The writer is professor of finance at the Stern School of Business at New York University

Born in sanctimony, nurtured with hypocrisy and sold with sophistry, ESG grew unchallenged for a decade, but it is now facing a mountain of troubles, almost all of them of its own making.

The problems of investing with an environmental, social and governance framework start with assessing what it measures, which has changed over time and reflects its revisionist history.

ESG started as a measure of goodness, built around a UN document enunciating the principles for responsible investing, with significant establishment buy-in. As the selling of ESG to investors ramped up, its salespeople recognised that goodness had limited selling power. So they switched gears, arguing that ESG was an instrument for delivering higher returns without concurrent risk.

That case worked well through much of the last decade, mostly because of ESG investors’ abhorrence of fossil fuels and embrace of technology firms, but the Russian invasion of Ukraine changed the calculus. As sector funds underperformed, advocates moved on to claim that higher ESG scores lead to less risk and lower costs of capital. Perhaps because both risk claims are questionable, they now contend that ESG’s primary purpose is disclosure about material issues.

It serves ESG advocates to keep the definition amorphous, since, like the socialists of the 20th century whose response to every socialist failure was that their ideas had never been properly implemented, the defence against every ESG critique is that it is incorrectly defined or implemented. The truth is that ESG scores today measure everything — consequently, they measure nothing.

Consultants, trying to sell companies on their indispensability, assert that improving ESG increases value, though they are opaque about the pathways for delivering it. That assertion is false, since anyone with even a rudimentary understanding of value drivers should see that a higher ESG score can increase value at some companies, generally smaller and serving niche markets, while decreasing value at other companies where it adds to costs while doing nothing for revenues. This makes anecdotal evidence or case studies useless.
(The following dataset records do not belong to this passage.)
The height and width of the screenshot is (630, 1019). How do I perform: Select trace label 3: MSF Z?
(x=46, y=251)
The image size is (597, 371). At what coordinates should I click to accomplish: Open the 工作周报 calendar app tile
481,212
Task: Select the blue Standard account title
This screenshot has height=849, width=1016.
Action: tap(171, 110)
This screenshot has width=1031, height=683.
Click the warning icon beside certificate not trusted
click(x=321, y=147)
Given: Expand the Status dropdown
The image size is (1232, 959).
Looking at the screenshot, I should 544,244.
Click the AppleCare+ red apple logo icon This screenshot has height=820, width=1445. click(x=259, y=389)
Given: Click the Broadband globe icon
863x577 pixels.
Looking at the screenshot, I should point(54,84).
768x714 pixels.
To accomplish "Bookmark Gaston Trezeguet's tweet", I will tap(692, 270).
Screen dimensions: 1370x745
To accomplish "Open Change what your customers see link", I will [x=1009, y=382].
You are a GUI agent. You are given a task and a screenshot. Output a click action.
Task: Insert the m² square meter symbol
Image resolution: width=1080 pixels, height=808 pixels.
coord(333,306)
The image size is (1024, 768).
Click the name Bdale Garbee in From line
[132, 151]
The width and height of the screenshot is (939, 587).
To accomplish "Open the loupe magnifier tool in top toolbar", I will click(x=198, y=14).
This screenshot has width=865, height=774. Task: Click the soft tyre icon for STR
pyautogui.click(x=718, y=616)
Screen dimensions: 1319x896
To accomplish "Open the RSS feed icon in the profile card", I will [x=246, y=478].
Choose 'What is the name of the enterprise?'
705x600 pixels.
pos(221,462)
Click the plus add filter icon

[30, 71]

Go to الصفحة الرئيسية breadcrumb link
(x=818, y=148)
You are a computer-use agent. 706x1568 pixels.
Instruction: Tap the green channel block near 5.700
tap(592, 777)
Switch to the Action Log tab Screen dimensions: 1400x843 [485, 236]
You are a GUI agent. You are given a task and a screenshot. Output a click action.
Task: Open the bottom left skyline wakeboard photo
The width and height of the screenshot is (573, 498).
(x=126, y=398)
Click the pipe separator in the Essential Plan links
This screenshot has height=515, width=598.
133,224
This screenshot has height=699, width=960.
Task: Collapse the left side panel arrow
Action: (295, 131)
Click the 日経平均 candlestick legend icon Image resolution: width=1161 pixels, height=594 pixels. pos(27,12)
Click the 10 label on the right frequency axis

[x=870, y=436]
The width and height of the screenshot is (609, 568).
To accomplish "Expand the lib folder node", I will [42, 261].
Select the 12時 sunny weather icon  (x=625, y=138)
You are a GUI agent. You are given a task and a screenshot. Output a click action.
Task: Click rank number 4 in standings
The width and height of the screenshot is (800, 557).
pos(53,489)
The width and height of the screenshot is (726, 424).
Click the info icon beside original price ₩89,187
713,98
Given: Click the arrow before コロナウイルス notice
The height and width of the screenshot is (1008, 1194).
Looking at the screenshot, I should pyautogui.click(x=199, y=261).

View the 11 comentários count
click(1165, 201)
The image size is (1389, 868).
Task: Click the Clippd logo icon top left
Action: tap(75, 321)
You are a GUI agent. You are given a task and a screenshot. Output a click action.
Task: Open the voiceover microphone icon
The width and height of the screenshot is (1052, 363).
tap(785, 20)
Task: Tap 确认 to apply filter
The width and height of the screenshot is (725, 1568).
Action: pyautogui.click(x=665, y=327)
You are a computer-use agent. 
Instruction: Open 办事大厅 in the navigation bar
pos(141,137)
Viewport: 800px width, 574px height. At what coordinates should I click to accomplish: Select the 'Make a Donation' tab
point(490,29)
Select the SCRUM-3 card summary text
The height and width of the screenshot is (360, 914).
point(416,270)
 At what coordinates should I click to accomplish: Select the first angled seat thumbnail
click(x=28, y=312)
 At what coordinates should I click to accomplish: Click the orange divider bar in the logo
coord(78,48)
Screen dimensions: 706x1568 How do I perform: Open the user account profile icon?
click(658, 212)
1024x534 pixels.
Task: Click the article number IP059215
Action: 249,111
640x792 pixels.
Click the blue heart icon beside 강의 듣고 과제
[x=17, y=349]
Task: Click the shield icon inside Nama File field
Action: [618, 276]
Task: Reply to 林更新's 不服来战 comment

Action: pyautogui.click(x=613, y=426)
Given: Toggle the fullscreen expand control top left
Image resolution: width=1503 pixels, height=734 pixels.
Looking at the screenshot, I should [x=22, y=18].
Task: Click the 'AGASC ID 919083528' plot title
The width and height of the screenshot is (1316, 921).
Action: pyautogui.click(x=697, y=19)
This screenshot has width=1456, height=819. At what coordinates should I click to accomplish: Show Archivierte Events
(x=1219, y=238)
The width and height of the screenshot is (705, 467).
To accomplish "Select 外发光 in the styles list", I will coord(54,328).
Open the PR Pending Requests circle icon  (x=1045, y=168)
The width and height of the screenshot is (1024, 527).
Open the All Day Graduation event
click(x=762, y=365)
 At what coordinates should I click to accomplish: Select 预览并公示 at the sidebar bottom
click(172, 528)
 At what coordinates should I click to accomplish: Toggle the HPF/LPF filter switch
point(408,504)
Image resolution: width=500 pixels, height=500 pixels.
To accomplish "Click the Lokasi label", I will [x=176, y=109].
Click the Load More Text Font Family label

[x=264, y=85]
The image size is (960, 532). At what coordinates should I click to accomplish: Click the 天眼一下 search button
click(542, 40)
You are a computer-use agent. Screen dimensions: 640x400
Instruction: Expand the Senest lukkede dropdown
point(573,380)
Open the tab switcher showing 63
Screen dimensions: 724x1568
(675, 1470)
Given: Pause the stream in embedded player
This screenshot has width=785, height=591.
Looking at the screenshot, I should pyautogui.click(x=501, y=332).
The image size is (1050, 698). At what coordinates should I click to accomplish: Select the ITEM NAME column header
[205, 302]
And the cross-sectional evidence suggests that improving ESG makes scaling up more difficult, has little or no effect on profitability and is as likely to decrease value as increase it.

In parallel, advocates are pushing investors to bring ESG into their investment processes, arguing that this leads to higher returns, allowing them to have their cake (be good) and eat it too (earn higher returns).

Even in its nascency, the argument lacked internal consistency. If an asset is less risky, it should have lower expected returns. Thus advocates who argue that improving ESG will make firms less risky are directly contradicting other claims that investors will earn higher returns if they invest in high ESG companies. Adding an ESG constraint to investing will lower expected returns, with the only question being how much, leaving fund managers who have fallen for its charms in a fiduciary bind.

Once you strip ESG of its “good for value” and “good for investors” arguments, the only argument left for it is that it is good for society, and there too, ESG is destined to fail.

The pressures to maintain high ESG scores are selectively applied, more to publicly traded companies than to private businesses and more rigorously in some geographies than in others. This has predictable consequences, most easily seen on ESG’s E(nvironment) front.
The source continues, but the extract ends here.